Three main limitations of this study are recognized. The first is the number of byproducts that were used. To better understand the environmental consequences of replacing sand with byproducts from other industries, additional byproducts, such as slag, stone dust powder, and phosphate waste, should be analyzed in further research.
The second limitation is the lack of an optimization approach for the LCA of byproduct-based concretes. Meng et al. [4
] suggested an optimization mix design method for UHPC in which a high volume of cement was replaced with FAC, GGBS, and SF, and quartz sand was replaced with conventional concrete sand. According to this method, a wide range of concrete mixtures should be narrowed by the optimization of binder combinations, the W/C ratio, sand combination, the paste/sand volume ratio, and the steel fiber volume in order to ensure different fresh and hardened properties of the concretes, such as flowability, rheological properties, and compressive strength; then, the narrowed optimal set of design mixtures should be evaluated using the cost performance [4
]. This optimization method was also used by Meng and Khayat [34
], who added nanomaterials (graphite nanoplatelets and carbon nanofibers) to the mixture optimized by Meng et al. [4
] to improve the cracking resistance and the fracture toughness of the UHPC. Therefore, future research should consider using this optimization method to evaluate the environmental impacts of byproduct-based concretes.

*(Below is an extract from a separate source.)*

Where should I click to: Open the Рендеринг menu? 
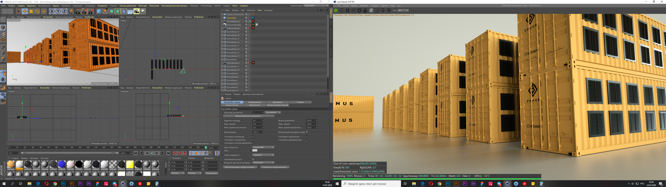(102, 6)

The third limitation of this study is the lack of consideration of service life in the LCA of byproduct-based concretes. Recently, Coppola et al. [35
] suggested the use of an Empathetic Added Sustainability Index (EASI) to evaluate the environmental performance of byproduct-based concretes. According to this method, in addition to the production stage of the concretes, their service life (measured with performances such as bond to reinforcing steel, shrinkage, and shear properties) also needs to be considered when determining the concretes’ environmental impacts [35
]. Therefore, future researchers should consider using EASI to predict the LCA of byproduct-based concretes.